One additional tidbit from the D.C. Circuit’s decision in Common Cause v. Biden is worth noting. In footnote 5, the court discusses the Senate’s exercise of the “nuclear option” last fall:

That opportunity to appeal [from the ruling of the presiding officer] constituted the so-called “nuclear option” the Senate invoked to modify the cloture rule as applied to executive branch and lower federal court nominees. On November 21, 2013, the Senate considered, and defeated, a cloture motion on a nomination to a judgeship on this court. Senator Reid, the majority leader, then raised a point of order to the Chair, positing that a cloture vote for such nominations required only a majority. The Chair rejected the point of order under Rule XXII. Senator Reid then appealed the ruling to the full Senate, and, by a 52-48 vote, the Chair’s ruling was overturned. Thus was set new Senate precedent interpreting Rule XXII in the context of executive and lower federal court nominations.

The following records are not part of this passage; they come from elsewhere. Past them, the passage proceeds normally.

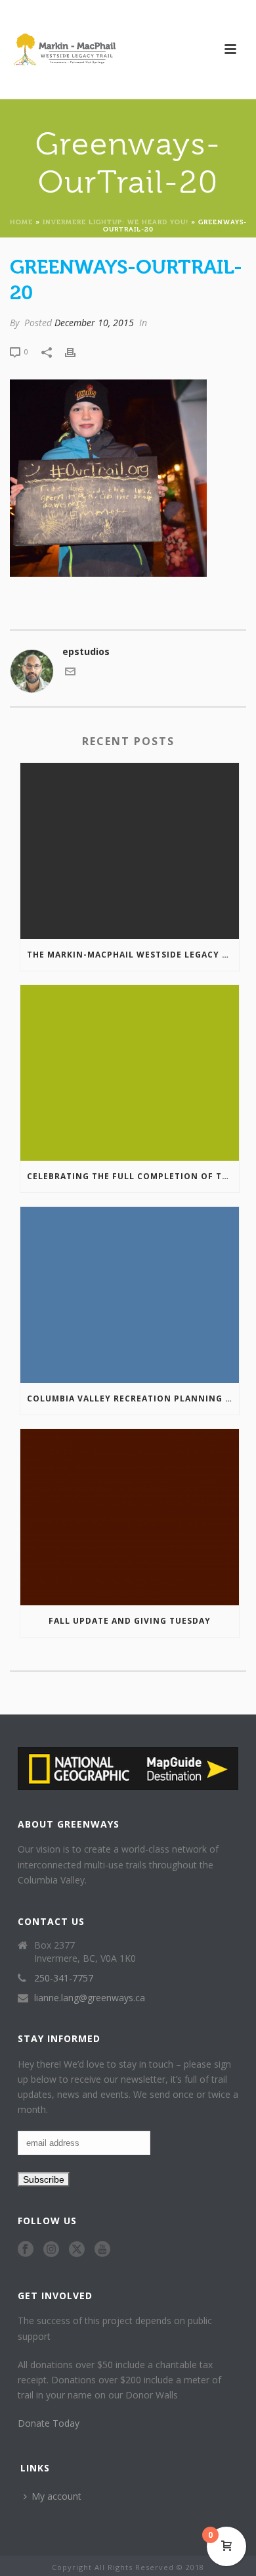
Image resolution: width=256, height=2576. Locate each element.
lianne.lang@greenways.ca (89, 1998)
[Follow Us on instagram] (51, 2249)
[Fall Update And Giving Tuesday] (129, 1517)
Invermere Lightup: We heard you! (115, 221)
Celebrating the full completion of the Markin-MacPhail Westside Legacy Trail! (133, 1176)
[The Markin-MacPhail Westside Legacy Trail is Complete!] (129, 851)
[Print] (77, 350)
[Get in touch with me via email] (70, 673)
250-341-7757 (63, 1978)
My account (56, 2496)
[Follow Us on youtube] (102, 2249)
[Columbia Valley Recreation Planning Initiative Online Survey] (129, 1295)
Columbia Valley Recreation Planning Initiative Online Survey (133, 1398)
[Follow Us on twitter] (77, 2249)
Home (21, 221)
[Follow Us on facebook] (25, 2249)
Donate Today (48, 2423)
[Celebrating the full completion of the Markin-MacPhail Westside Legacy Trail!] (129, 1073)
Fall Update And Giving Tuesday (130, 1620)
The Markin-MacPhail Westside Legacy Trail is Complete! (133, 954)
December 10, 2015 (94, 322)
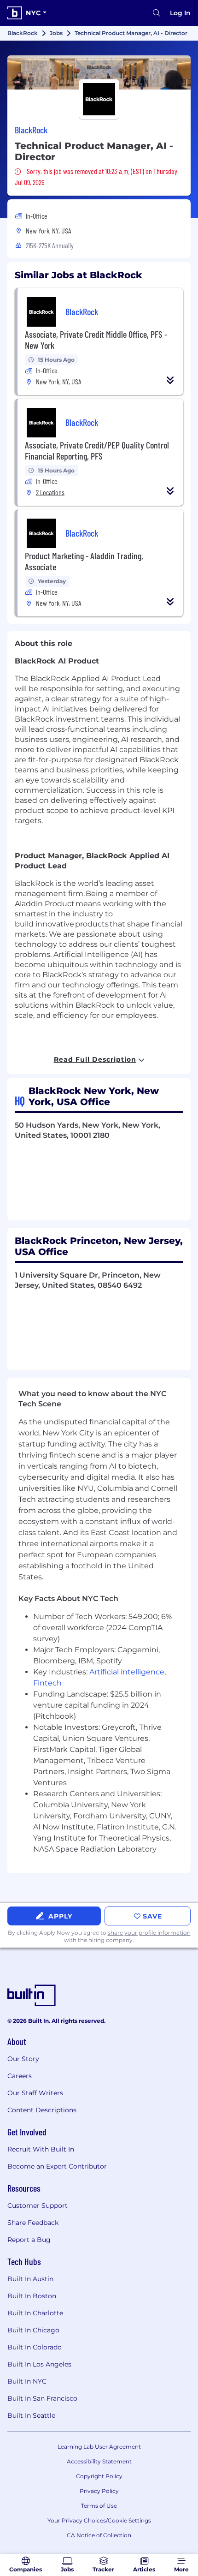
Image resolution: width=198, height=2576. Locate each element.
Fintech (47, 1683)
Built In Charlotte (35, 2313)
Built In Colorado (34, 2347)
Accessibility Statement (99, 2461)
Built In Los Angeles (39, 2364)
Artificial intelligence (126, 1672)
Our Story (23, 2059)
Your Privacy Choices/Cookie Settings (99, 2520)
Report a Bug (29, 2239)
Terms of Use (99, 2505)
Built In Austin (30, 2279)
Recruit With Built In (40, 2149)
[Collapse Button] (170, 380)
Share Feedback (32, 2222)
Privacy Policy (99, 2490)
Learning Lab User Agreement (99, 2446)
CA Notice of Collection (99, 2535)
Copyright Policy (99, 2476)
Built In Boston (31, 2296)
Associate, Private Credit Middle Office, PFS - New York (96, 340)
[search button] (157, 13)
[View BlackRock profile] (99, 72)
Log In (180, 13)
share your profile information (149, 1932)
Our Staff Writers (35, 2093)
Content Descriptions (41, 2110)
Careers (19, 2076)
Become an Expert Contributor (57, 2166)
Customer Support (37, 2205)
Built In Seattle (31, 2415)
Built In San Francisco (42, 2398)
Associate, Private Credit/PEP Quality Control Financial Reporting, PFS (97, 450)
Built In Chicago (33, 2330)
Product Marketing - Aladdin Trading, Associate (84, 561)
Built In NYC (27, 2381)
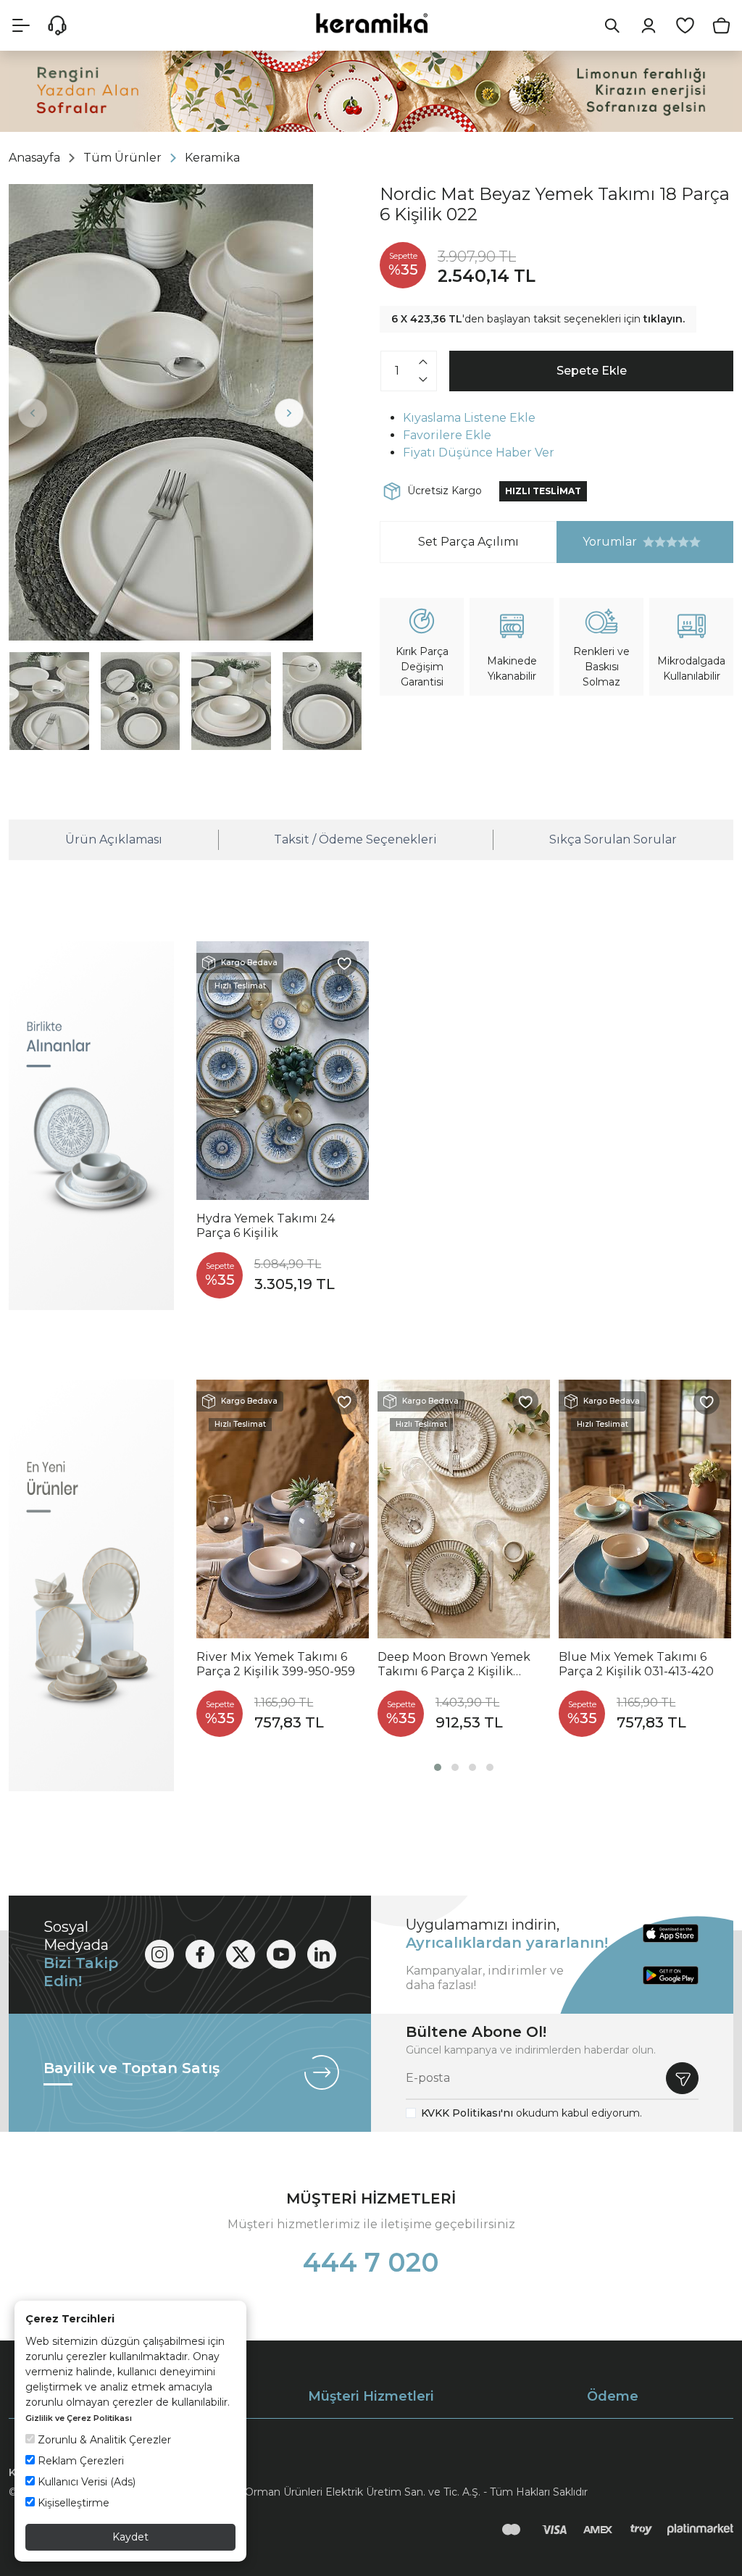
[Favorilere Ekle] (344, 963)
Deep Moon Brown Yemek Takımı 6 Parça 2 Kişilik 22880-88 (454, 1664)
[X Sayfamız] (240, 1954)
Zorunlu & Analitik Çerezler (103, 2439)
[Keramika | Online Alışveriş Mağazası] (371, 23)
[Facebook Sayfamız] (200, 1954)
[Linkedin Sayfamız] (321, 1954)
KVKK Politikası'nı (467, 2112)
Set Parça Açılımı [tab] (468, 542)
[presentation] (32, 413)
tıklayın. (664, 318)
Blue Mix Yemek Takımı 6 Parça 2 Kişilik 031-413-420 (636, 1664)
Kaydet (130, 2536)
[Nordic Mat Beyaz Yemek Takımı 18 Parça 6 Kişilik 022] (161, 412)
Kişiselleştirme (72, 2502)
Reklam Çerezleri (79, 2460)
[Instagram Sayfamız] (159, 1954)
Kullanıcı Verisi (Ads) (85, 2481)
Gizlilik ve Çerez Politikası (78, 2418)
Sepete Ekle (591, 371)
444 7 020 (371, 2262)
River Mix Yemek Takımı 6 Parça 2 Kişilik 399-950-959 (275, 1664)
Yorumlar (597, 542)
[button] (437, 1767)
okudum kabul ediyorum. (531, 2112)
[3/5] (660, 542)
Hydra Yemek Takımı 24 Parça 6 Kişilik (265, 1226)
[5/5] (672, 542)
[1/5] (648, 542)
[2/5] (654, 542)
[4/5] (666, 542)
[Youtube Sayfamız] (281, 1954)
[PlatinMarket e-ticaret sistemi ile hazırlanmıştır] (700, 2529)
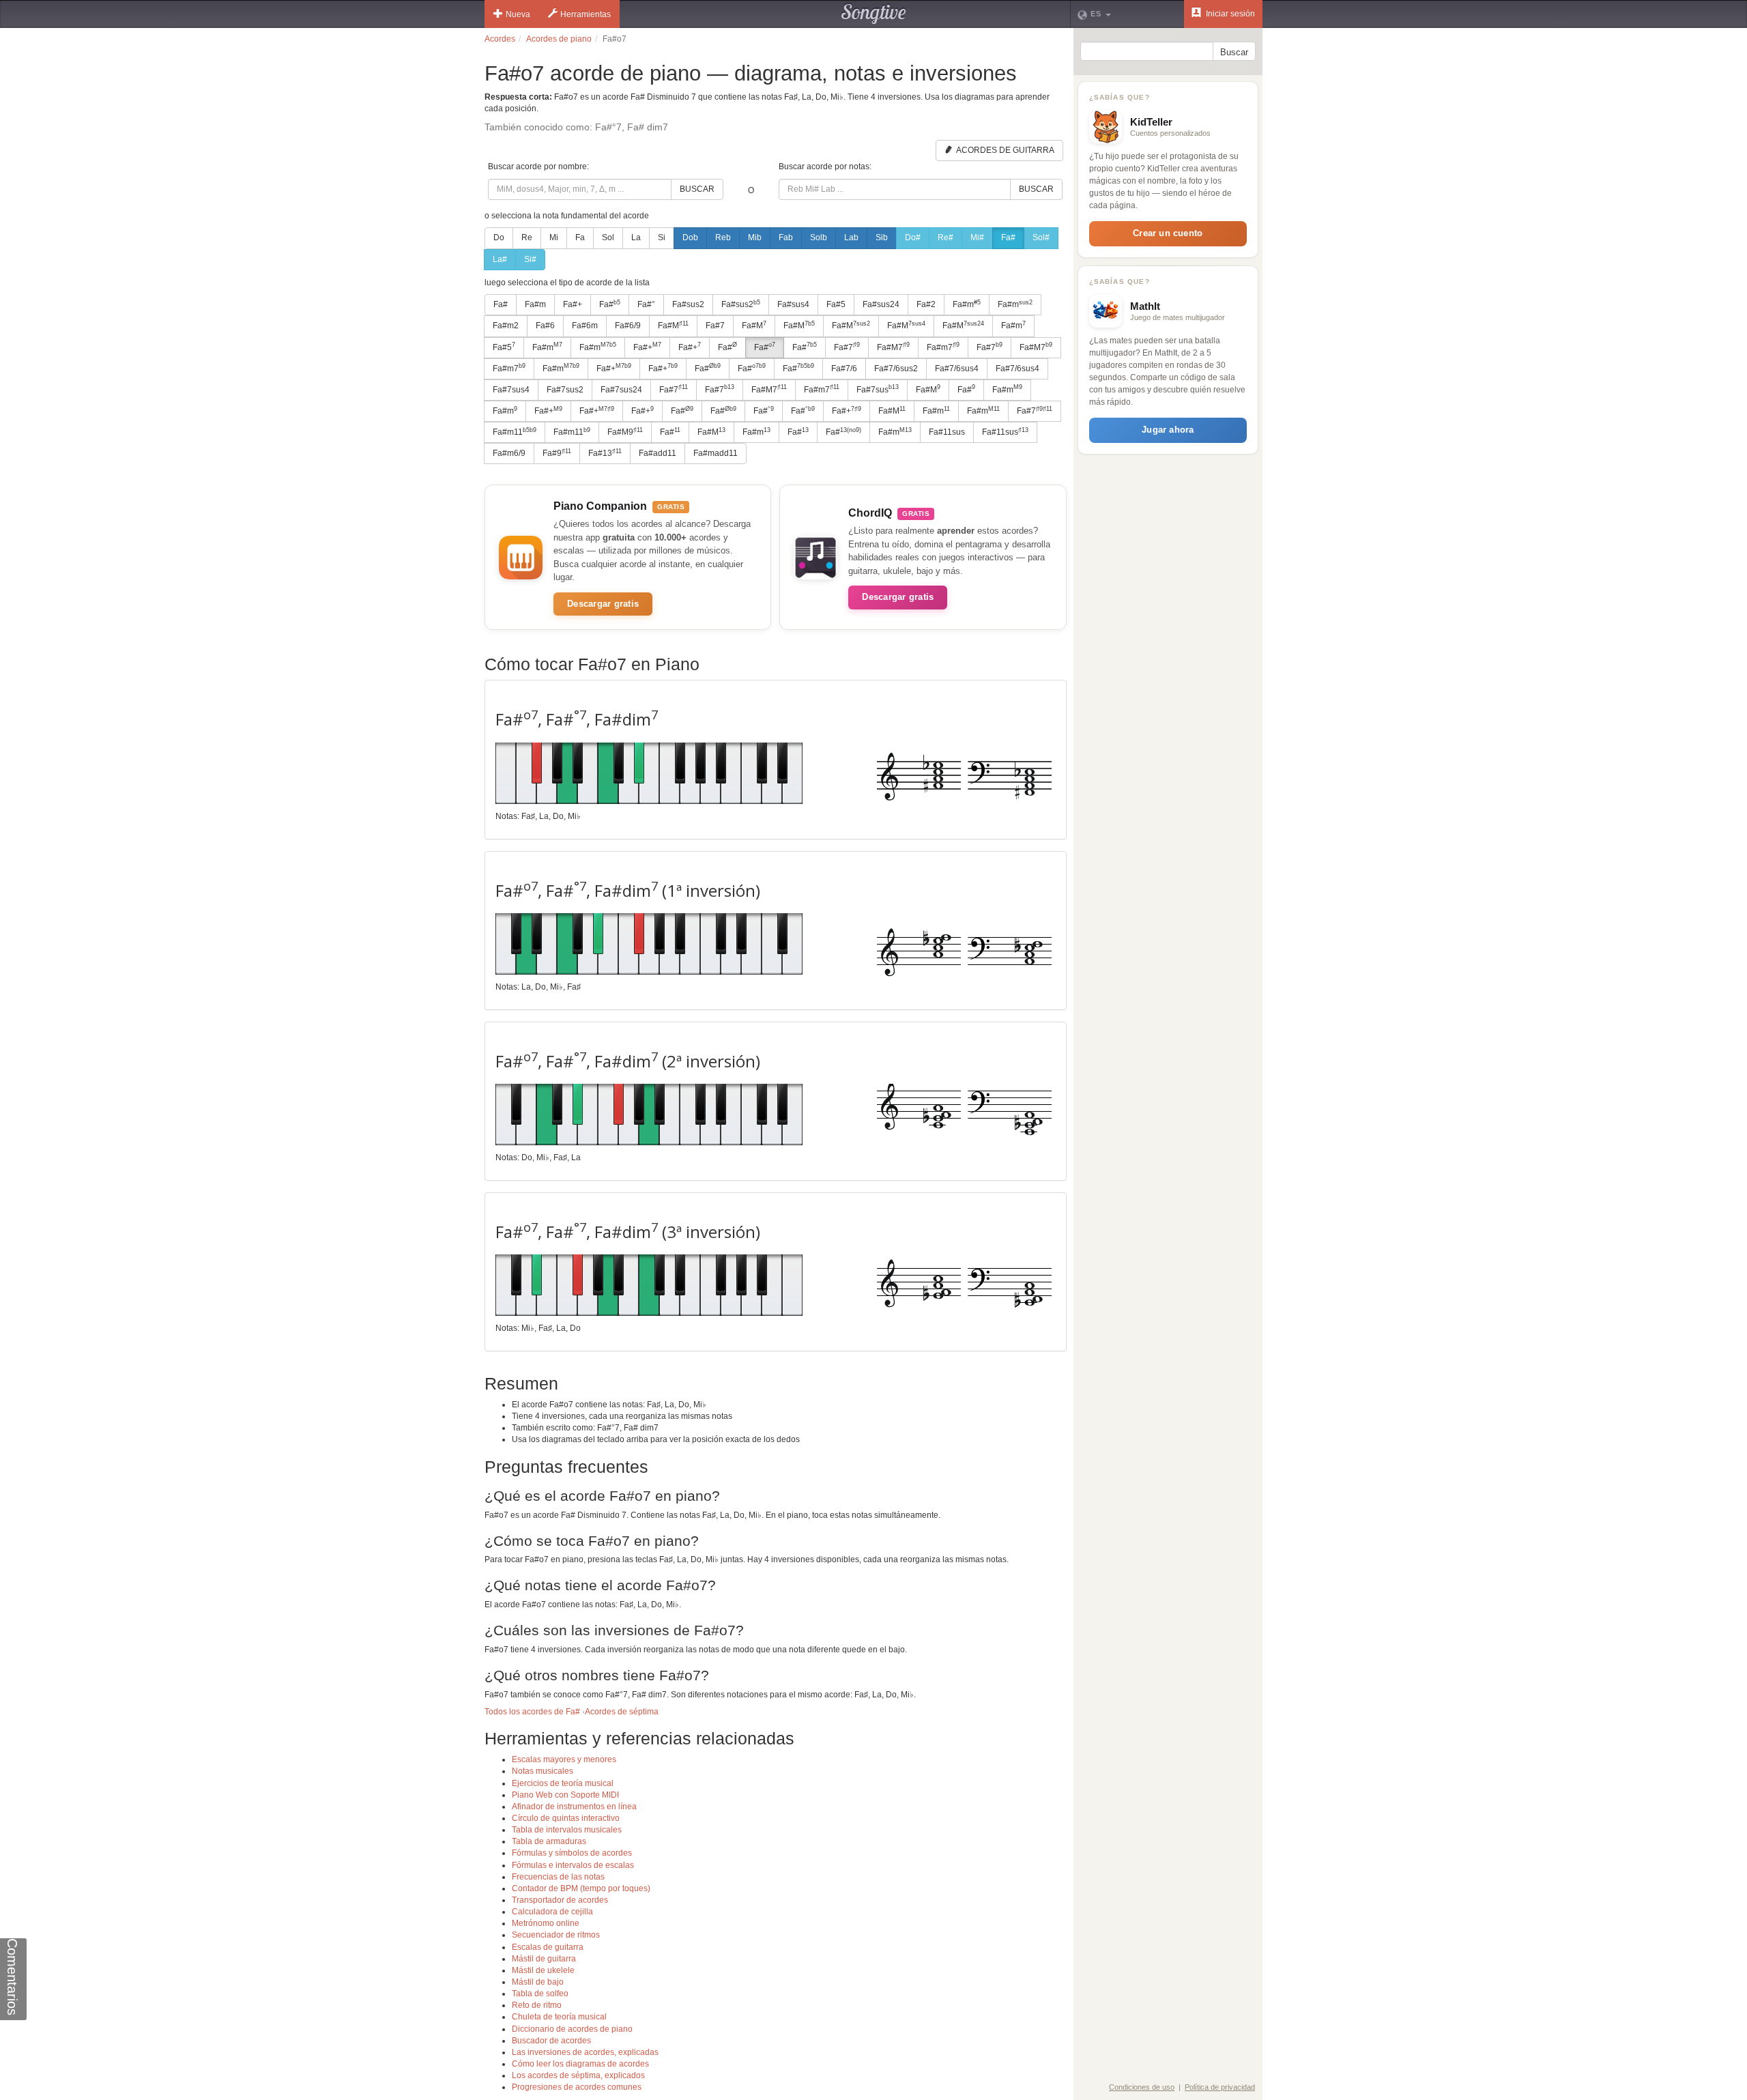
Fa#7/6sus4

(citations omitted). This discussion is no doubt dicta, but it provides at least some explanation of what the Senate did, which is more than it appears we will be getting from the Senate itself. The explanation is somewhat self-contradictory, in it describes the Senate as having both “modif[ied]” Rule XXII and issued a new precedent “interpreting” the rule. Literally, of course, the Senate did not modify Rule XXII, which reads today exactly as it did prior to November 21. We therefore can assume that the D.C. Circuit meant that the Senate “modified” the rule by “interpreting” it to mean something other than what it had “interpreted” it to mean before.

The practice of abruptly changing the interpretation of a rule without explanation ought to be troubling enough. But in the case of Rule XXII, the imagination staggers as to what explanation could be given. Did the Senate “interpret” the phrase “three-fifths of the Senators duly chosen and sworn” in Rule XXII to mean a bare majority? Or did it “interpret” Rule XXII to be simply inapplicable to cloture motions for executive and lower court judicial nominations, although there is nothing in the text of the rule or any other source of legal meaning (such as legislative history) to support such an interpretation?

The only possible coherent explanation for the Senate’s action, other than lawlessness, would be that the Senate viewed Rule XXII as unconstitutional. But while the Senate conceivably could have viewed Rule XXII as unconstitutional in its entirety, or as to nominations alone, there is no plausible way it could have viewed the rule as unconstitutional as to executive and lower court nominations, but not as to Supreme Court nominations. Perhaps it was for this reason the D.C. Circuit did not suggest that the Senate’s action stemmed from a constitutional judgment.